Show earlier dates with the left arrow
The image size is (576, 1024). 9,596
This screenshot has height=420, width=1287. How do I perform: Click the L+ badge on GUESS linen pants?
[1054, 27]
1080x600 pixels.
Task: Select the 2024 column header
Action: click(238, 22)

________________________________________

Objective.
Reproduce the listing above with "left arrow" swapped for "back arrow" and every other character left as is.

Result.
Show earlier dates with the back arrow
The image size is (576, 1024). 9,596
This screenshot has height=420, width=1287. How do I perform: Click the L+ badge on GUESS linen pants?
[1054, 27]
1080x600 pixels.
Task: Select the 2024 column header
Action: click(238, 22)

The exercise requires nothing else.